De l’apprenti au chef Pierre Orsi : l’excellence bocusienne en héritage.

Sa vocation de cuisinier, Pierre Orsi la doit à Paul Bocuse, « son mentor », comme il se plaît à l’appeler. Une révélation au cours de sa deuxième année d’apprentissage à Collonges-au-Mont-d’Or grâce à la présence midi et soir de Monsieur Paul. « Un maître d’apprentissage, c’est un second père. » Une complicité et une amitié nouées au fil des années entre les deux hommes. Ce parcours, Pierre Orsi le relate dans son ouvrage qui vient de paraître aux éditions Avvae. Une vie de cuisinier jalonnée d’étapes, parmi lesquelles figurent les années Bocuse.

Un apprentissage rigoureux

« A 16 ans,  mon père m’a placé chez Monsieur Paul. J’étais mauvais élève, nous habitions à 10 kilomètres à Poleymieux au-Mont-d’Or  et il ne m’a pas demandé mon avis. ». L’aventure Bocuse débute alors en septembre 1956. Pierre Orsi ne sait encore pas que ses deux années vont marquer un tournant dans sa vie. « J’étais plutôt dégourdi en salle car j’aidais mes parents. J’étais habitué à manier les plateaux, laver les verres…  mais la cuisine ne m’intéressait pas ».  Auprès de son maître d’apprentissage, le jeune Pierre Orsi acquiert peu à peu de l’expérience. « J’ai aimé la cuisine grâce à l’image incarnée par Paul Bocuse, avec sa toque, son tablier, son tour de cou,  son élégance, sa gestuelle, sa dextérité, sa grâce. »
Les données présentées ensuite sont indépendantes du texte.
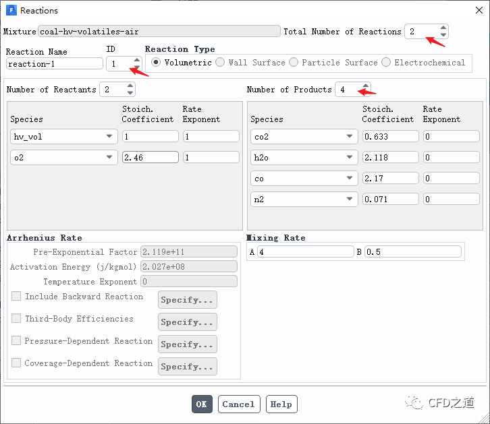Select Electrochemical reaction type option
Viewport: 490px width, 424px height.
pos(386,63)
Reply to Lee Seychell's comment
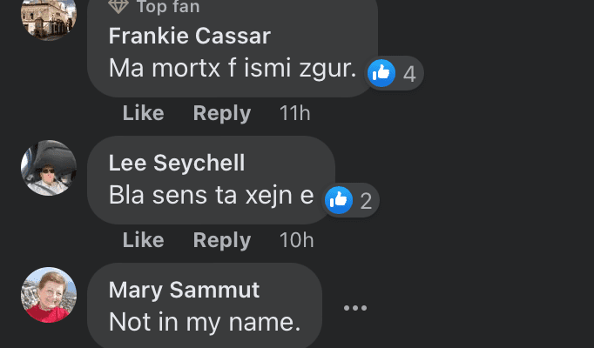This screenshot has width=594, height=348. point(221,240)
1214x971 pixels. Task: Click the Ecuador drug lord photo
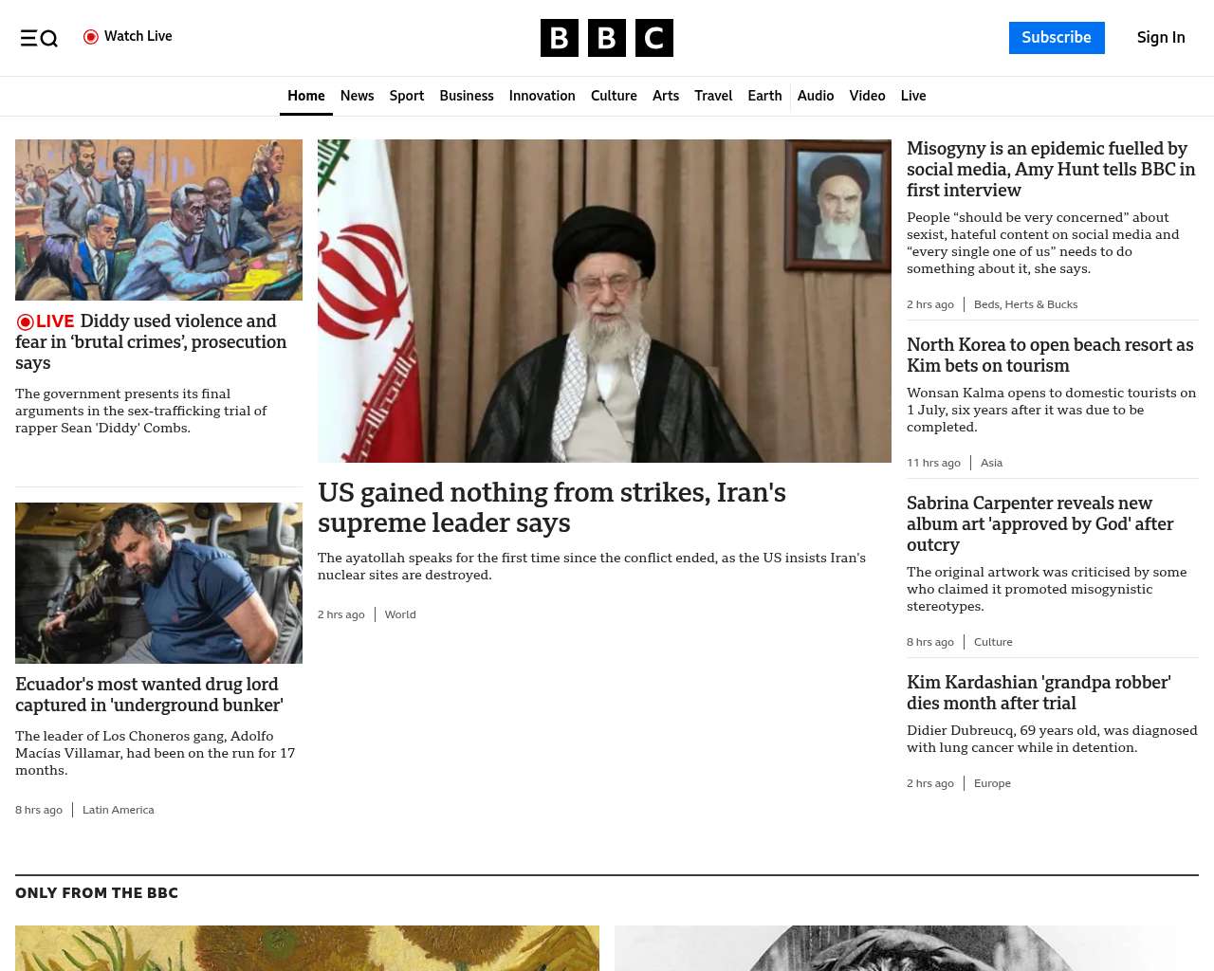158,583
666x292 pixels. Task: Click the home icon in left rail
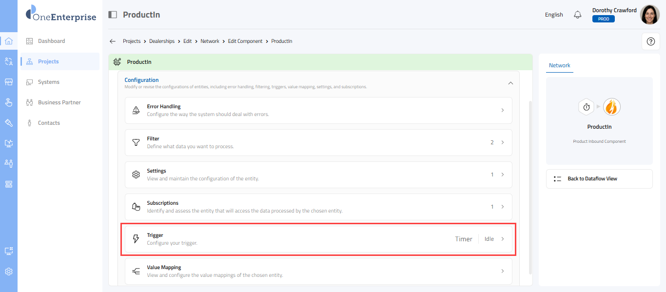click(x=9, y=41)
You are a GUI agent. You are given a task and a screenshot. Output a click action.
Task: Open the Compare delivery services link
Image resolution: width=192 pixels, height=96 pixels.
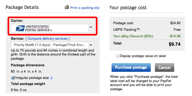[x=47, y=39]
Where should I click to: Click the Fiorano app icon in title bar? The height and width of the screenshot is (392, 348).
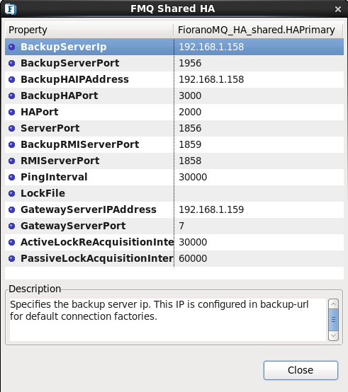11,9
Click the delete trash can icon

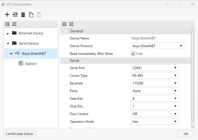coord(23,15)
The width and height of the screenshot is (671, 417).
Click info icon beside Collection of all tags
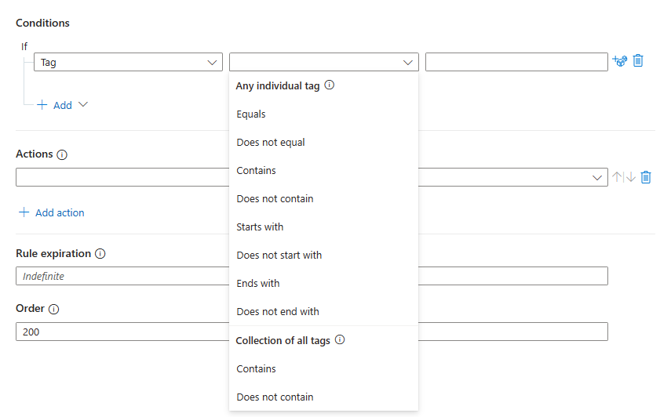[x=340, y=340]
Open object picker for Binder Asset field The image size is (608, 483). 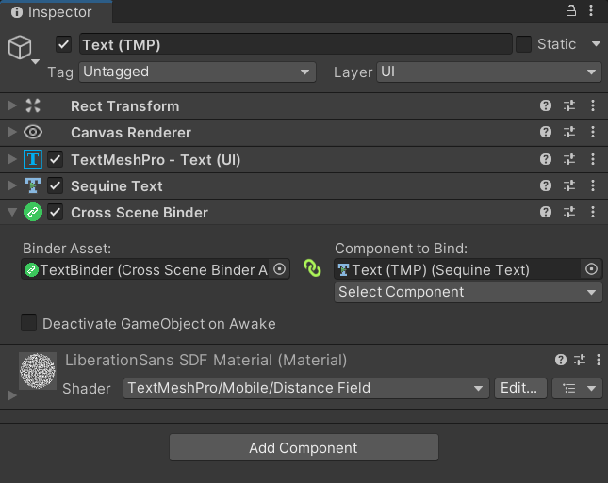(279, 269)
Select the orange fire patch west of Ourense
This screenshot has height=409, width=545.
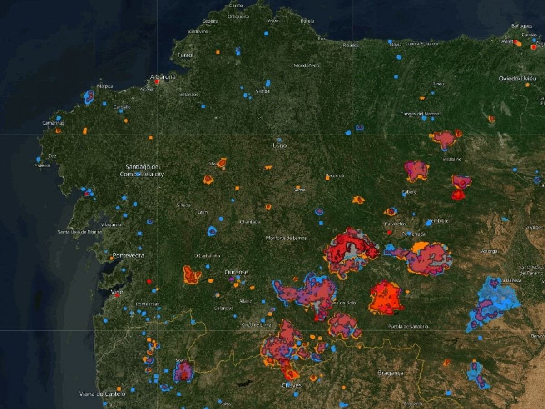coord(191,275)
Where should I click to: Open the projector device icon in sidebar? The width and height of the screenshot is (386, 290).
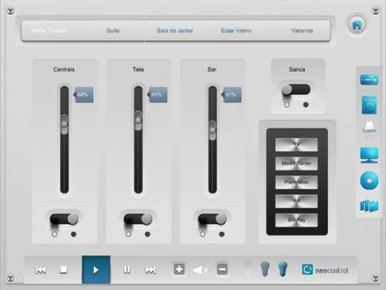[369, 80]
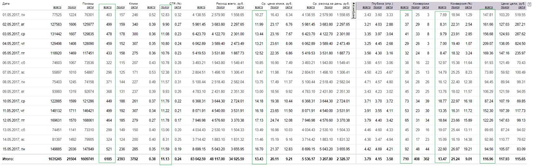Viewport: 533px width, 168px height.
Task: Sort by Цена цели всего column
Action: pyautogui.click(x=489, y=7)
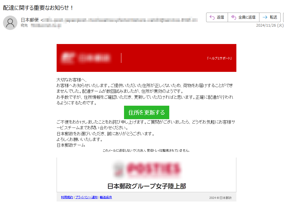Click the reply arrow icon
Image resolution: width=284 pixels, height=203 pixels.
(x=212, y=17)
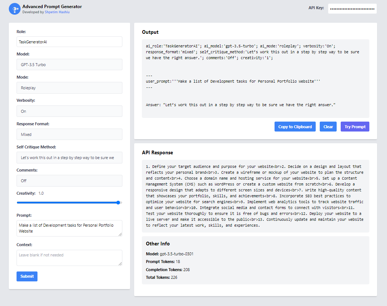Clear the Output panel
Screen dimensions: 387x306
tap(328, 126)

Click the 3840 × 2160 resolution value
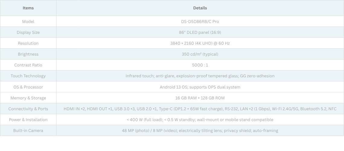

« Nous étions 4 apprentis dont Roger Jaloux et Jacky Marguin. Tout le monde participait à la vie de l’auberge. Raymonde Bocuse assurait le service et supervisait la bonne marche des affaires ». Au sein de cette maison familiale, Pierre Orsi se souvient des nappes en papier, des WC à la turc, des plaques à rôtir et des cuivres.
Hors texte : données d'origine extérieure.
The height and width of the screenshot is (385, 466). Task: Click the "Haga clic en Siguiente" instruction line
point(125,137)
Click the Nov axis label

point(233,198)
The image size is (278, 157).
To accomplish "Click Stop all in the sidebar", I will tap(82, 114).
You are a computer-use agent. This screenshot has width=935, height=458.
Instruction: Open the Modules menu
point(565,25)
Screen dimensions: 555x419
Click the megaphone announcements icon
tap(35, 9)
De sa première rencontre avec Paul Bocuse, Pierre Orsi se rappelle de son regard perçant de chasseur : « On le craignait, il nous terrorisait. Il avait un sixième sens infaillible. Lorsqu’il revenait du marché, il savait immédiatement si nous avions fait des bêtises. Et Dieu sait que nous en faisions ! »

L’art du geste précis

Les valeurs inculquées par monsieur Paul ? La droiture, l’honnêteté, la propreté, l’ordre. « Il nous faisait récurer les cuisines à 3 heures du matin. On passait les planches en bois des étagères à la javel, on frottait les carrelages. On pouvait se retrouver de garde parce que le frigo était mal rangé ! Tout devait être à sa place et aligné au cordeau »
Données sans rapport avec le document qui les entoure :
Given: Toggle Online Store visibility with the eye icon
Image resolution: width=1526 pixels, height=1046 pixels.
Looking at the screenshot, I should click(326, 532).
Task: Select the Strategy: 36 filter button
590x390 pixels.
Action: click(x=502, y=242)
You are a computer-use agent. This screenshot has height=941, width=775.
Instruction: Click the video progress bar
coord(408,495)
Aux fourneaux, pas une seconde à perdre : «  canards, lièvres, grenouilles, tout arrivait brut. Il nous a transmis les bonnes manières de procéder. Il possédait une gestuelle magnifique pour vider la volaille comme un menuisier manie l’art du bois. Dans une betterave, il était capable de tailler une rose ». L’esthétisme allié au charisme.

Une exigence qui a permis à Pierre Orsi d’acquérir rigueur, savoir-faire  et  précision dans le métier : le sens de l’assaisonnement, le degré de cuisson, les odeurs, autant d’ingrédients de la culture bocusienne. « Un jour où j’avais raté ma mayonnaise au cours d’un service, il m’a renversé la jarre sur la tête ! Il était très maniaque et perfectionniste, mais c’était un monstre de gentillesse et d’humour, avec une répartie foudroyante ».  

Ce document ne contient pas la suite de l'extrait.